Business philosopher Jim Rohn said, “Don’t start your day until you have it planned. Never begin the day until you have it finished on paper.” He goes on to pose the question: When should you start the day? His Answer: As soon as you have it finished. It is like building a house, building a life.  What if  a contractor showed up on a job site and just started laying bricks. Somebody asks, "What are you building?", "I have no idea."  He says. And then someone comes and take him away to a safe place. So, don't start the house until you finish it. 

Other Analogies: The football team plans its next moves in the huddle or the time-out taken by the coach.

The General or Admiral draws up a battle plan before the enemy is engaged, before he comes ‘under fire’.

What does the counsel of God’s Word say about planning? In the section of the Bible classified as “Wisdom Literature” the Book of Proverbs says

16?:(1)  People do the planning, but the end result is from the LORD…

[so] Entrust your work to the LORD, and your planning will succeed.

Here’s The Secret to Success:

Plan with God, prioritize with the Lord as your trusted advisor, and choose what you will do each day, and then follow-through - act with the Lord’s leading each moment!

What about when the important is also urgent? When the unexpected clamors for our attention? Then, We have the freedom and flexibility to respond in the moment, to drop what we are doing in favor of something else because we are asking the spirit of God to direct us, moment by moment, day by day.

  1. i) Good Choices in the Present. Now is the time to ask ourselves the hard questions, to seek God’s present and future peace through our decision-making: Here are some good questions to help us:

(a)   Am I doing what is important, or simply what is urgent?

(b)  Am I reacting or responding to the demands on my time?

(c)   Am I deciding how I spend my time and energy, and am I determining when I do things, or are other people setting my priorities?; or Are other distractions and demands making the decisions for me.

Folk Wisdom. Didn’t grandma used to say, “If you let other people slice your pie, there won’t be  enough to go around.

The wisdom from the scripture Today we read, “Trust in the Lord with all your heart,… In all your ways acknowledge him, and he will make straight your paths.”
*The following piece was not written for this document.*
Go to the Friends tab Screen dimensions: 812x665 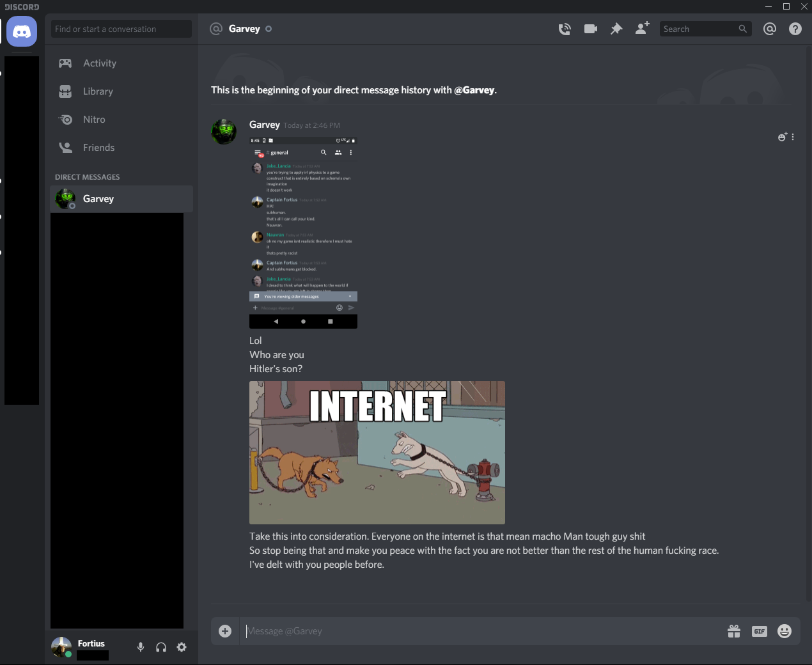point(98,148)
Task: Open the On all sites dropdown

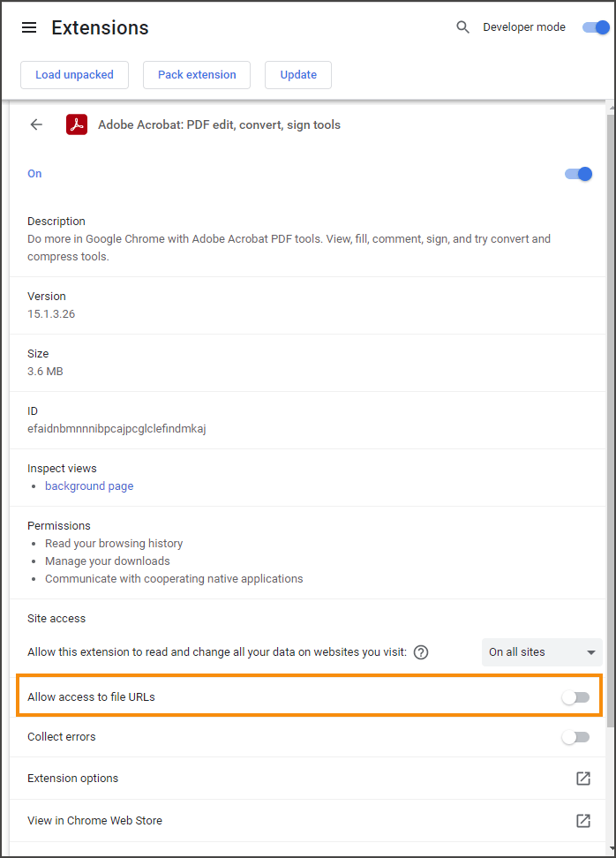Action: pyautogui.click(x=542, y=652)
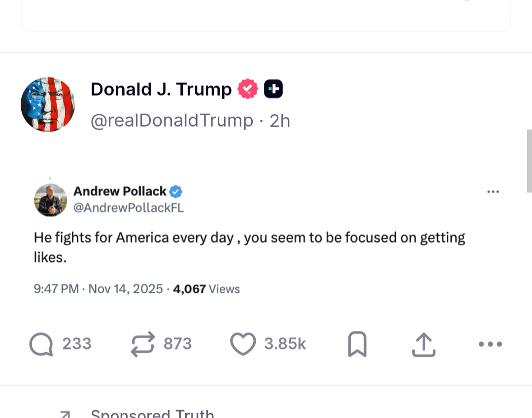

 As we begin the busy season, lets make sure that we have enough hours in the day to accomplish what is most important. Let guard against the distractions that may prevent us from doing what is urgent instead of what is best. Lets be intentinal about how we Plan, Prioritize, and Decide, and lets do it with God’s guidance.  If we can, we’ll be well on our way to discovering the abundant life that the Lord’s has promised to all who seek to follow him each day, we’ll be on the path to keeping the main thing the main thing.